If you are planning on buying a small business, you’ll be making a lot of new connections. A move like this can net you new assets, new employees and a new income stream. All of these are beneficial in theory. However, purchasing a small business is a big step that often entails taking on significant risk. Here are five steps you must follow to limit that risk and avoid buyer’s remorse.
1. Pick the Right Business for You
While some might consider this obvious advice, you’d be surprised how many people buy small businesses solely based on top-level financial considerations. Just because a company operates with a high profit margin, for example, doesn’t mean it’s necessarily the right business for you. Can you maintain your interest in running this type of business for the long term? If not, you may not have the motivation to really give this business the attention and care it deserves. If you’re managing a business within an industry that interests you personally, you’ll likely expand faster, engage with your customers better and make fewer mistakes. Be realistic about your management abilities, and don’t overextend yourself. If you’re used to managing three or four people, you might not have the skills to manage a crew of dozens. Even if you were born with immense management talent, it takes time and experience to truly learn any skill. You can be ambitious without setting yourself up for failure.
2. Put Together a Team of Experienced Professionals
Once you’ve picked your industry and the business size you’re suited for, you’ll need to put together a team to help you narrow down your choices further. Your team will consist of professionals who can help you make sense of the voluminous paperwork you’ll receive from each potential seller. Attorneys, bankers and accountants are all great candidates for this team. These individuals can help you accurately estimate what a business is worth, which is generally less than the seller’s initial asking price. A business broker can also prove helpful for filtering out businesses that don’t deserve your consideration. Still, you should be careful when choosing a broker. The broker doesn’t get paid until you purchase a business, so some brokers might pressure you to sign on the dotted line prematurely. Realize that it can take years to find a company that matches all of your criteria. Patience is a must if you want to avoid making a buying decision you’ll regret for the rest of your life.
Note that when and if you do succeed in buying a business, you’ll want to make sure cyber security is a high priority for all senior leaders. To learn more about cyber readiness, check out Hiscox’s Cyber Readiness Report 2017.
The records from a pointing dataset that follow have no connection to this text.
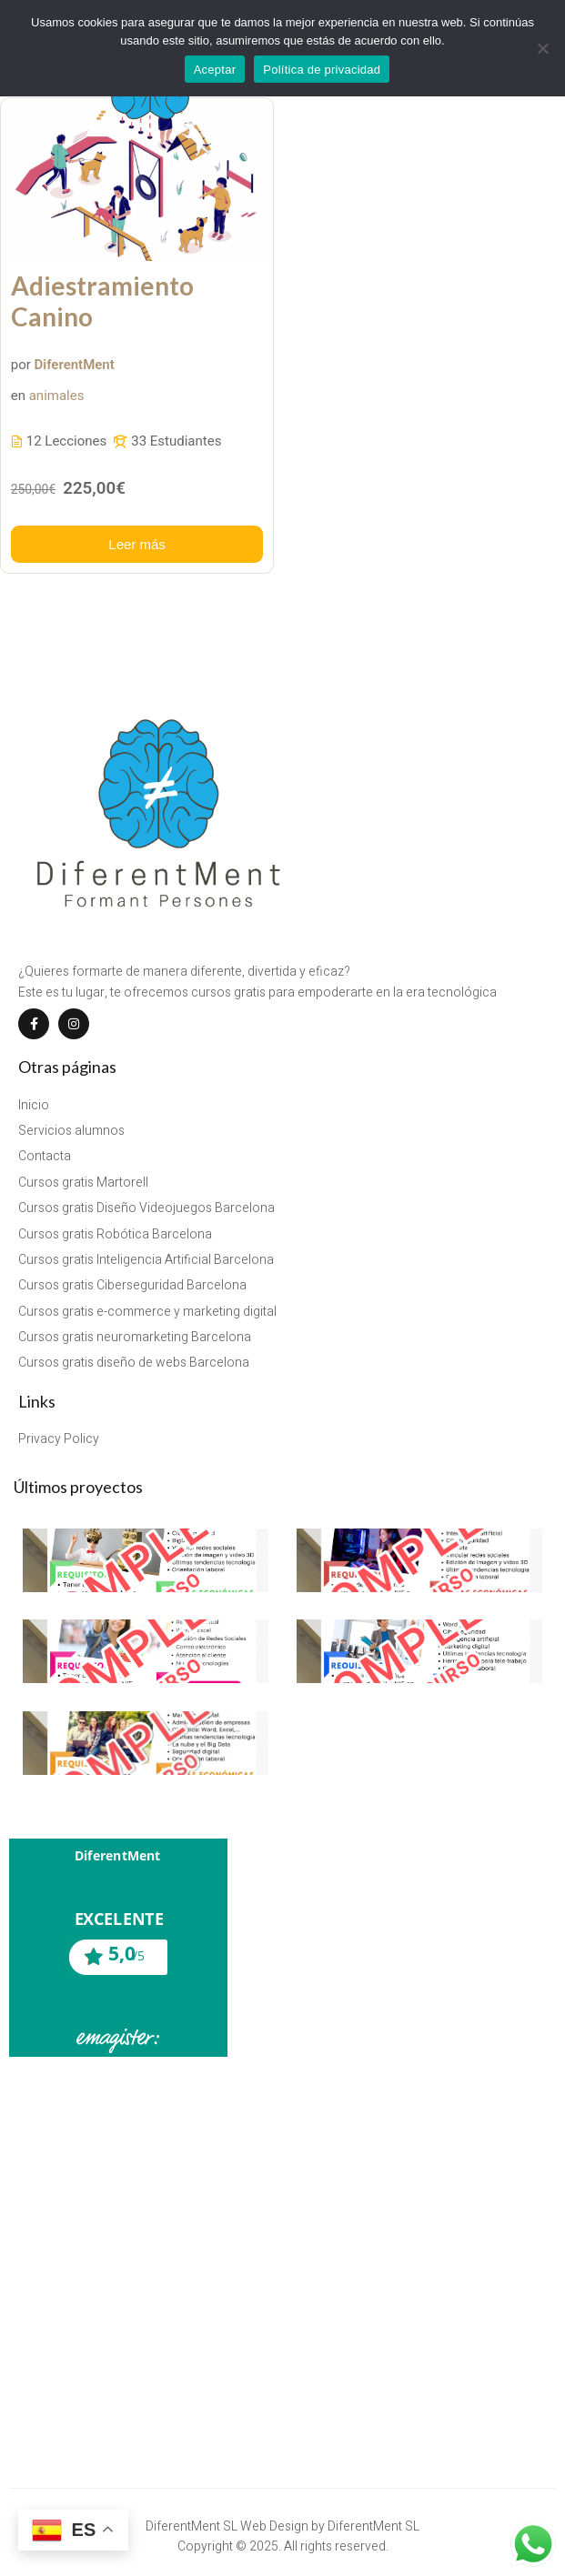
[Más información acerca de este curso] (137, 544)
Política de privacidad (321, 69)
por (21, 364)
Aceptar (215, 69)
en (18, 395)
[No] (542, 48)
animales (57, 395)
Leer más (137, 544)
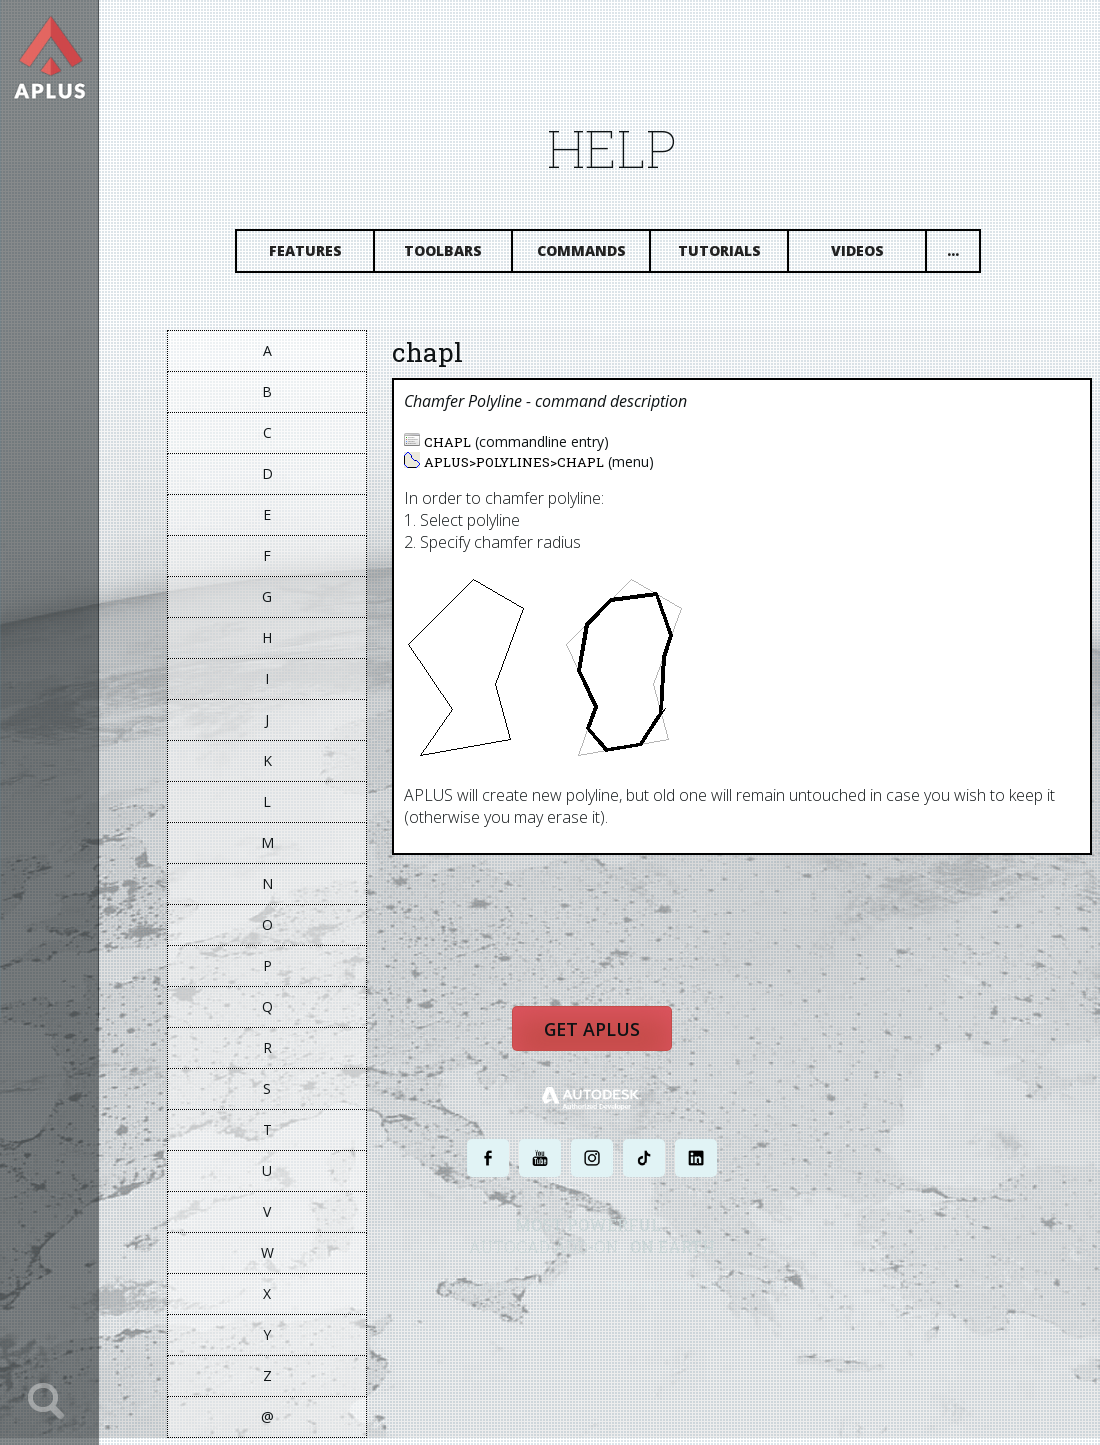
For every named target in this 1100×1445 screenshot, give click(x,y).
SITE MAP (777, 1298)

3. Buy a Company With a Great Reputation and a Solid Future
When you’re initially meeting a seller, don’t take everything you hear at face value. However personable and accommodating the seller might seem, there’s no denying that you and the seller have different prevailing interests. As part of your due diligence, acquire a credit report for all individual owners and for the company as a whole. Speak with customers and suppliers directly to gauge the company’s real-world reputation. Does the company you hope to acquire have business insurance? If not, this might be a warning sign that the current owners tend to cut corners. They might also cut corners when it comes to disclosing vital information you need to make an informed decision.
In some cases, excellent past performance might not be enough to assure you that a particular business is a good investment. For example, emerging political or macroeconomic trends can create uncertainty around heretofore successful industries. In cases such as these, you can protect yourself by insisting on performance criteria for sale closure. In this type of arrangement, the business has to meet specified performance goals within a predetermined trial period. If the company performs as hoped, you’ll have the confidence to move forward with your investment.
4. Avoid Shortcuts When It Comes to Due Diligence
Before buying any business, have the owner provide past financial statements and projected future statements, which are known as “pro forma” statements. This is where your accountant can provide crucial assistance by identifying errors or questionable numbers. Don’t commit until all of your questions are answered completely. Dig deep and make sure you receive complete and accurate information about all prospects.
5. Negotiate the Buying Price From a Position of Strength
Once you’ve determined the business you’re sure you want to buy, you must negotiate from a strong position. Setting the conditions for a great buying price starts long before you sit down with the seller for a face-to-face negotiation. One way to negotiate from a position of strength is to find a seller with distressed finances and a strong incentive to sell sooner rather than later. Put the word out that you’re looking for this exact type of seller. Networking is key for this step, and so is patience. It’s ideal if you can network with financial professionals, most of whom have a few clients who fit this bill. While it’s not ethical for financial professionals to give you specifics about any of their clients, they can certainly put clients in touch with potential buyers. Though much of the buying process involves following mechanistic patterns, negotiating the final buying price requires imagination and perhaps even a bit of showmanship. As with any kind of negotiation, you don’t want to look too eager to close the deal. Even if you feel desperate to finalize the sale, you’ll want the seller to think that walking away is still an option for you. Be honest with yourself when assessing your ability to “stay in character.” If you don’t think you can manage it, consider using a surrogate. Better yet, you can just broaden your list of finalists and genuinely lose any unhelpful attachments. Finally, confidence is important for any negotiation. You can gain confidence by practicing beforehand what you’ll say and how you’ll respond.